Transitional justice measures should be used carefully to heal conflict wounds

When Japan made its most recent apology in 2015 to the government of South Korea for its World War II sexual enslavement of South Korean women, it came with a one billion-yen (US$8.3m) foundation for “medical, nursing, and other services” for the surviving 46 victims. In return, Seoul would recognise that the long-standing issue would “finally and irreversibly” be resolved and that both countries “will refrain from accusing or criticizing each other regarding this issue in the international community”.

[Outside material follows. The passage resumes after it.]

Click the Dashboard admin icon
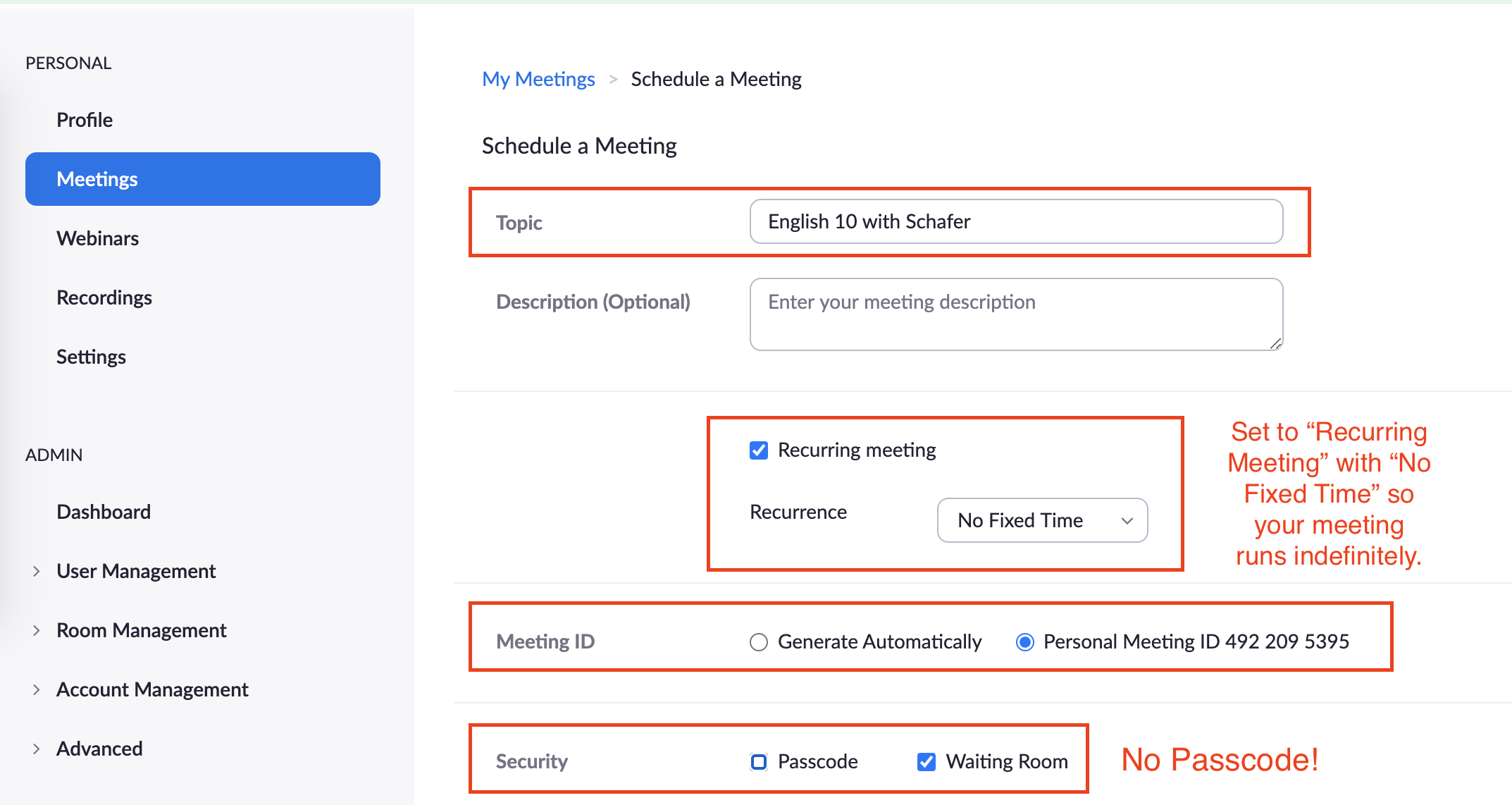1512x805 pixels. point(104,513)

What was missing from Japan’s latest effort to address its war conduct was the unconditional acknowledgement that Japan as a state sanctioned the policy of “comfort women”, the term assigned to the enslaved women. Indeed, some surviving victims refused to accept it as an apology, demanding that “[t]hose who commit crimes must take official, legal responsibility”.[i]

“Never underestimate the power of apologies,” notes Anja Mihr of the Willy-Brandt School of Public Policy at the University of Erfurt. “For foreign policy between Japan and South Korea, it is the perfect example.”

Sorry is the hardest word?

Mihr was speaking at a recent SMU School of Social Sciences seminar, “Seeking Justice and Good Governance in Societies in Transition” where she highlighted the example of former West German Chancellor Willy Brandt, whose Warschauer Kniefall provided a symbolic closure to World War II in conjunction with the signing of the Warsaw Treaty on the same day. Brandt also stated in his televised address in Warsaw: “I maintain, therefore, that to uphold this treaty, reconciliation and peace, is to accept German history in its entirety” in clear reference to German responsibility for World War II.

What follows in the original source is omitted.